Charlotte Group for Proteostasis Research (CGPR)
What is Proteostasis?
Proteostasis is the mechanism through which organisms maintain a healthy balance of proteins. This is a complex process that involves the correct production, folding, transportation and degradation of all proteins in cells.
What are the goals of the CGPR?
The GCPR consist of a network of researchers at UNC Charlotte that study various aspects of proteostasis. Many of the group have published studies and been awarded research grants together. We have regular meetings to discuss recent work in the field and to share our own findings. The CGPR aims to promote a rich training experience for undergraduate and graduate students by providing hands-on training with purified proteins, single-celled and multicellular organisms to understand the response to environmental stress.

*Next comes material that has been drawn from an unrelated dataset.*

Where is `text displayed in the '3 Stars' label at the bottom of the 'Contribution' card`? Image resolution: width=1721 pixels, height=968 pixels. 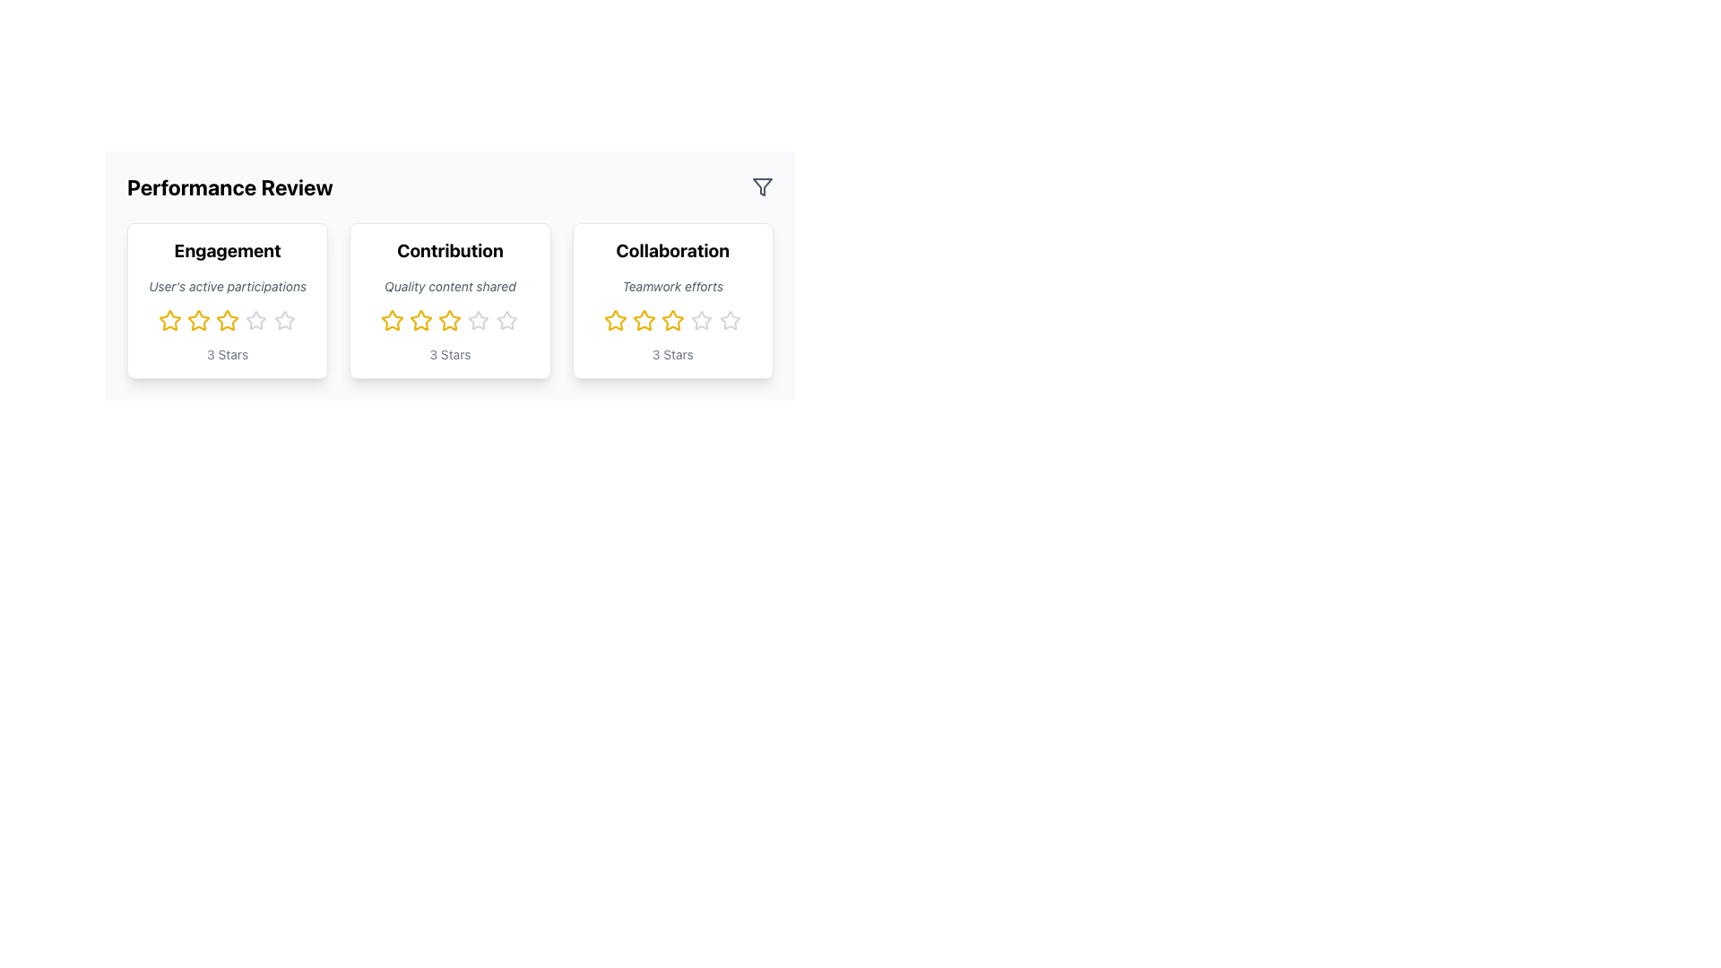 text displayed in the '3 Stars' label at the bottom of the 'Contribution' card is located at coordinates (450, 355).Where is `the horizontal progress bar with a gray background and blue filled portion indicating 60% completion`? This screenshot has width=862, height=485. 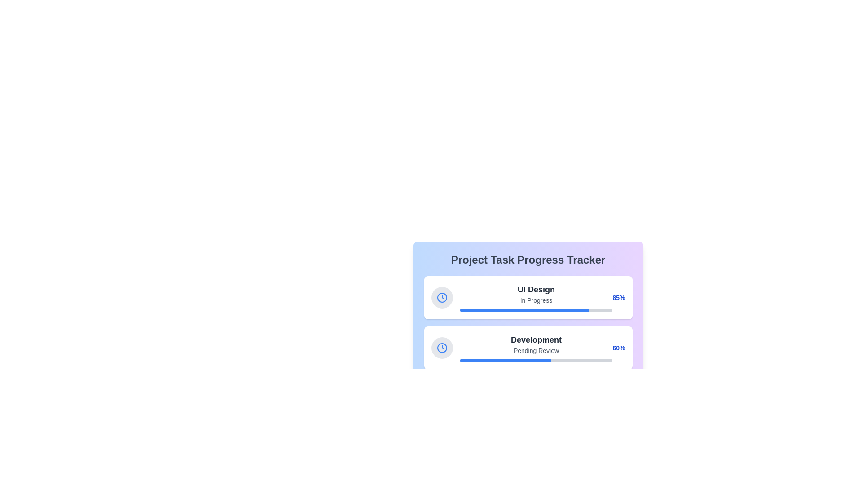
the horizontal progress bar with a gray background and blue filled portion indicating 60% completion is located at coordinates (536, 360).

Dr. Truman studies the many post-translational modifications of Hsp70, including their role, regulation, and how they are altered in disease.
Dr. van Oosten-Hawle studies how Hsp90 and cross-tissue stress signaling regulate organismal proteostasis in health, aging and disease using C. elegans as a model system.
Dr. Reitzel studies the response of marine organisms to heat stress and the evolution of core chaperones including Hsp70 and Hsp90.
Dr. Funk studies the connection between viral infection and the protein misfolding associated with the onset of Alzheimer’s disease.
Dr. Chi studies the processes that govern the delivery and exchange of biological cargoes that include nutrients and signaling receptors.
Dr. Chakrabarti studies many facets of telomeres including how they are regulated by chaperones such as Hsp60, Hsp70 and Hsp90.
Dr. Grdzelishvili studies how viruses may utilize host chaperone machinery for infection and replication.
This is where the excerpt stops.